THE TASK =
Print out the whole listing below exactly as it is written.

DATASET EXTRACT =
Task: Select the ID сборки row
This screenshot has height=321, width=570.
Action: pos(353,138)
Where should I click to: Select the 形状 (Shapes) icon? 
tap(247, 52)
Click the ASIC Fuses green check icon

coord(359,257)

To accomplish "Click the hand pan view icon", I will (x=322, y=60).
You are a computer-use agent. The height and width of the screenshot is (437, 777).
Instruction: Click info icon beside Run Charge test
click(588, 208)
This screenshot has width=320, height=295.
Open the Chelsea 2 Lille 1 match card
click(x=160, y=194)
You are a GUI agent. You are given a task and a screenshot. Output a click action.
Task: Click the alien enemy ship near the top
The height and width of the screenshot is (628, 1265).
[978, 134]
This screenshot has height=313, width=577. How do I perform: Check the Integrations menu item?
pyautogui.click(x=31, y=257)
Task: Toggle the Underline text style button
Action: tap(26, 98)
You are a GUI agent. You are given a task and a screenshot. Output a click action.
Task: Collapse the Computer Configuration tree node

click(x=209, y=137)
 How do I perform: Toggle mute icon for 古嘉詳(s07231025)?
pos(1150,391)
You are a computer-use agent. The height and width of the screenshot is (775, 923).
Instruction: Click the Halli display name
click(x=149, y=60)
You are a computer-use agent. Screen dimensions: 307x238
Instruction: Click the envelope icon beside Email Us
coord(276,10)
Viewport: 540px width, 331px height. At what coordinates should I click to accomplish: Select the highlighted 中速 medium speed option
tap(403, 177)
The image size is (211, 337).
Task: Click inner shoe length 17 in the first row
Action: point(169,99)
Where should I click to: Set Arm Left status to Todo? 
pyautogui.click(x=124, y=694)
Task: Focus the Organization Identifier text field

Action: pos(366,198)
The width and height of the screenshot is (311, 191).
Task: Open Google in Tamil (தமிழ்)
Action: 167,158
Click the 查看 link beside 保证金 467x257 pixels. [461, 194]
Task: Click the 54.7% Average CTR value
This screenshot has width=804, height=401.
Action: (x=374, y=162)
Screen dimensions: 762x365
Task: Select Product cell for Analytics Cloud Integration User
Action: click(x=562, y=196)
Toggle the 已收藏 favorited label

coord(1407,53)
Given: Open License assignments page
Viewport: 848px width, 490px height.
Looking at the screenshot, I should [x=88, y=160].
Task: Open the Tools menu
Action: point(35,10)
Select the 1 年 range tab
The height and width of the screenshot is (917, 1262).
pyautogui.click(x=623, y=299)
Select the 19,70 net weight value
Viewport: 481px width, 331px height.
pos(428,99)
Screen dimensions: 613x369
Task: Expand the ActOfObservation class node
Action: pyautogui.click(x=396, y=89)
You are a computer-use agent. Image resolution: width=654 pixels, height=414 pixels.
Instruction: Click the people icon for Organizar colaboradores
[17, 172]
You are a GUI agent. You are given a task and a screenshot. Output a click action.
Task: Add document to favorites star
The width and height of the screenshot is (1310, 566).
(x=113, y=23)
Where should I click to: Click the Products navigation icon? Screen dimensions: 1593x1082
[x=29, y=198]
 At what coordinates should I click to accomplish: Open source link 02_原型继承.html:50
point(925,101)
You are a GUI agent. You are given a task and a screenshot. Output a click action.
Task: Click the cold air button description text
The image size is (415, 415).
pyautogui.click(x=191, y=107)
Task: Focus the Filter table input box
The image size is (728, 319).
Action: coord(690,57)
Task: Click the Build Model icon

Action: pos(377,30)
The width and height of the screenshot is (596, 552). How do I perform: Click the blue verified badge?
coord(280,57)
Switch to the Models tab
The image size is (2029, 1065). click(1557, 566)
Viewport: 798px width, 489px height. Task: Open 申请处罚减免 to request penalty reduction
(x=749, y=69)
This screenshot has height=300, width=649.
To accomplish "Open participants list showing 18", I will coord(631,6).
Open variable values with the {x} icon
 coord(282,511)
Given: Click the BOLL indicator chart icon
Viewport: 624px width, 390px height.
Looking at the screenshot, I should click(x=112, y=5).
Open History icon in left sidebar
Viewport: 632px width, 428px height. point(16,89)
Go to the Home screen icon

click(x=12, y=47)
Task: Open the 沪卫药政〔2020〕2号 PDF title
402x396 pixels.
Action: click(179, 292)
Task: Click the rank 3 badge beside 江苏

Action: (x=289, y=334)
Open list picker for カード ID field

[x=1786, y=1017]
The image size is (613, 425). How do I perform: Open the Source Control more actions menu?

ANSWER =
Task: Select the ID сборки row
This screenshot has height=321, width=570.
Action: pos(353,138)
Where should I click to: Select the 形状 (Shapes) icon? 
tap(247, 52)
Click the ASIC Fuses green check icon

coord(359,257)

To accomplish "Click the hand pan view icon", I will (x=322, y=60).
You are a computer-use agent. The height and width of the screenshot is (437, 777).
Instruction: Click info icon beside Run Charge test
click(588, 208)
This screenshot has width=320, height=295.
Open the Chelsea 2 Lille 1 match card
click(x=160, y=194)
You are a GUI agent. You are given a task and a screenshot. Output a click action.
Task: Click the alien enemy ship near the top
The height and width of the screenshot is (628, 1265).
[978, 134]
This screenshot has height=313, width=577. How do I perform: Check the Integrations menu item?
pyautogui.click(x=31, y=257)
Task: Toggle the Underline text style button
Action: tap(26, 98)
You are a GUI agent. You are given a task and a screenshot. Output a click action.
Task: Collapse the Computer Configuration tree node

click(x=209, y=137)
 How do I perform: Toggle mute icon for 古嘉詳(s07231025)?
pos(1150,391)
You are a computer-use agent. The height and width of the screenshot is (775, 923).
Instruction: Click the Halli display name
click(x=149, y=60)
You are a computer-use agent. Screen dimensions: 307x238
Instruction: Click the envelope icon beside Email Us
coord(276,10)
Viewport: 540px width, 331px height. At what coordinates should I click to accomplish: Select the highlighted 中速 medium speed option
tap(403, 177)
The image size is (211, 337).
Task: Click inner shoe length 17 in the first row
Action: point(169,99)
Where should I click to: Set Arm Left status to Todo? 
pyautogui.click(x=124, y=694)
Task: Focus the Organization Identifier text field

Action: pos(366,198)
The width and height of the screenshot is (311, 191).
Task: Open Google in Tamil (தமிழ்)
Action: 167,158
Click the 查看 link beside 保证金 467x257 pixels. [461, 194]
Task: Click the 54.7% Average CTR value
This screenshot has width=804, height=401.
Action: (x=374, y=162)
Screen dimensions: 762x365
Task: Select Product cell for Analytics Cloud Integration User
Action: click(x=562, y=196)
Toggle the 已收藏 favorited label

coord(1407,53)
Given: Open License assignments page
Viewport: 848px width, 490px height.
Looking at the screenshot, I should [x=88, y=160].
Task: Open the Tools menu
Action: point(35,10)
Select the 1 年 range tab
The height and width of the screenshot is (917, 1262).
pyautogui.click(x=623, y=299)
Select the 19,70 net weight value
Viewport: 481px width, 331px height.
pos(428,99)
Screen dimensions: 613x369
Task: Expand the ActOfObservation class node
Action: pyautogui.click(x=396, y=89)
You are a computer-use agent. Image resolution: width=654 pixels, height=414 pixels.
Instruction: Click the people icon for Organizar colaboradores
[17, 172]
You are a GUI agent. You are given a task and a screenshot. Output a click action.
Task: Add document to favorites star
The width and height of the screenshot is (1310, 566).
(x=113, y=23)
Where should I click to: Click the Products navigation icon? Screen dimensions: 1593x1082
[x=29, y=198]
 At what coordinates should I click to accomplish: Open source link 02_原型继承.html:50
point(925,101)
You are a GUI agent. You are given a task and a screenshot. Output a click action.
Task: Click the cold air button description text
The image size is (415, 415).
pyautogui.click(x=191, y=107)
Task: Focus the Filter table input box
The image size is (728, 319).
Action: coord(690,57)
Task: Click the Build Model icon

Action: pos(377,30)
The width and height of the screenshot is (596, 552). How do I perform: Click the blue verified badge?
coord(280,57)
Switch to the Models tab
The image size is (2029, 1065). click(1557, 566)
Viewport: 798px width, 489px height. Task: Open 申请处罚减免 to request penalty reduction
(x=749, y=69)
This screenshot has height=300, width=649.
To accomplish "Open participants list showing 18", I will coord(631,6).
Open variable values with the {x} icon
 coord(282,511)
Given: Click the BOLL indicator chart icon
Viewport: 624px width, 390px height.
Looking at the screenshot, I should click(x=112, y=5).
Open History icon in left sidebar
Viewport: 632px width, 428px height. point(16,89)
Go to the Home screen icon

click(x=12, y=47)
Task: Open the 沪卫药政〔2020〕2号 PDF title
402x396 pixels.
Action: click(179, 292)
Task: Click the rank 3 badge beside 江苏

Action: (x=289, y=334)
Open list picker for カード ID field

[x=1786, y=1017]
The image size is (613, 425). How do I perform: Open the Source Control more actions menu?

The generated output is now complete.